Apr 19, 2026
Everyday Athlete
Active Recovery and Mobility Session
Main WOD
Week 16 • Block 4 (Week 4/4) • Rest Day
This Week's Focus
Overhead Confidence
Warm-Up
- - 5 minutes of light cardio (jogging, cycling)
- - Joint mobility exercises focusing on shoulders, hips, and ankles
Recovery
- - Foam rolling for 10 minutes focusing on upper back and shoulders
- - Gentle static stretching, holding each position for at least 30 seconds
Mobility
- - Shoulder dislocates with a resistance band (2 sets of 10 reps)
- - Cat-Cow stretches for 2 minutes
- - Thoracic spine rotations (2 sets of 8 reps per side)
Coaching Advice
Target time: Spend at least 20 minutes on all recovery and mobility work.
How to pace: This session is designed for low intensity. Focus on controlled movements and deep breathing.
How to be competitive: While this is a recovery day, maintain awareness of body positioning and engagement to improve mobility.

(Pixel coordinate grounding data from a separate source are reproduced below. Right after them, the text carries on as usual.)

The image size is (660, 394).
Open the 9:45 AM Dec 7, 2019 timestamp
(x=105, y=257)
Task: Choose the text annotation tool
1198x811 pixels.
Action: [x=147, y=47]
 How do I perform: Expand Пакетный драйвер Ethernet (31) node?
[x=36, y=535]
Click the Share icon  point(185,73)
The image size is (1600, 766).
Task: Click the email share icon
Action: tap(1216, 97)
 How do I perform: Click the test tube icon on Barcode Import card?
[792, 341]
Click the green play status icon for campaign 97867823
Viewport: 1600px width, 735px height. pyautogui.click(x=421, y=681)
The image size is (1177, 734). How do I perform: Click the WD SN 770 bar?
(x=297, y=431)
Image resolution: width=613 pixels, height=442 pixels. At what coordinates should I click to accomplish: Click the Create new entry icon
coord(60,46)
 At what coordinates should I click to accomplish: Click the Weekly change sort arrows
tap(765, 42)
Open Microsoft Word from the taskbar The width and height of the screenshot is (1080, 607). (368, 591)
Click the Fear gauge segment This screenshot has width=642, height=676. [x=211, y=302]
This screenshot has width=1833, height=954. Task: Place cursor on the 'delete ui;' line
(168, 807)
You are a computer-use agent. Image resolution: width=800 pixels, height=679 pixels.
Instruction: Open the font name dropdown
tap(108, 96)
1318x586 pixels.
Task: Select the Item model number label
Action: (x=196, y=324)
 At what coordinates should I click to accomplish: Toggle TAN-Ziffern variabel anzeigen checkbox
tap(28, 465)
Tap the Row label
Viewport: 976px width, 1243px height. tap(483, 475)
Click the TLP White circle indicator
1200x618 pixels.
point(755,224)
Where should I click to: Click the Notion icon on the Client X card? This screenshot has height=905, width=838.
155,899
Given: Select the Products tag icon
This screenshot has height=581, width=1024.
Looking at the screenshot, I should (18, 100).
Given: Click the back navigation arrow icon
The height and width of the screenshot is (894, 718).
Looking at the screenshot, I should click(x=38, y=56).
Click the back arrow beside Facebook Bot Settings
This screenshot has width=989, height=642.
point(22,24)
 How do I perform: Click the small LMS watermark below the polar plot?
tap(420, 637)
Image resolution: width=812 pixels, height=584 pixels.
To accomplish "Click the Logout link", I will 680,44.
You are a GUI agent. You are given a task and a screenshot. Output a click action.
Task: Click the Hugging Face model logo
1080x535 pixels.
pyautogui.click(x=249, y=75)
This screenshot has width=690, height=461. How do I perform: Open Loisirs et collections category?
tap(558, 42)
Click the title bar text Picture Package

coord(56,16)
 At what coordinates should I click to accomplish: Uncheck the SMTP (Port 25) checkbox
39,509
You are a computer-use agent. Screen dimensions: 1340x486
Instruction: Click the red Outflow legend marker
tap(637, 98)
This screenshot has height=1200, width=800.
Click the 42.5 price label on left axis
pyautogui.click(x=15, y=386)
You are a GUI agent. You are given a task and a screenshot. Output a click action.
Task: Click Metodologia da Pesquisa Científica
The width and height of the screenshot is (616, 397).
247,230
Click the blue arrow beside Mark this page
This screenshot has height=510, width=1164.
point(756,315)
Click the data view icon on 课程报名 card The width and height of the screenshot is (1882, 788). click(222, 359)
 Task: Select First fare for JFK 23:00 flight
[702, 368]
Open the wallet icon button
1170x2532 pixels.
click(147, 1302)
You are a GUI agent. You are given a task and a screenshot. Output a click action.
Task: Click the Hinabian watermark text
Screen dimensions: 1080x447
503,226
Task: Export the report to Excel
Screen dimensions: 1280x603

What you should feel: You should feel relaxed throughout the session. A gentle stretch should create a sense of relief rather than discomfort.
Coach Note
Use this active recovery to facilitate muscle recovery and improve your overhead confidence without any pressure. Addressing mobility today supports your strength training efforts later in the block.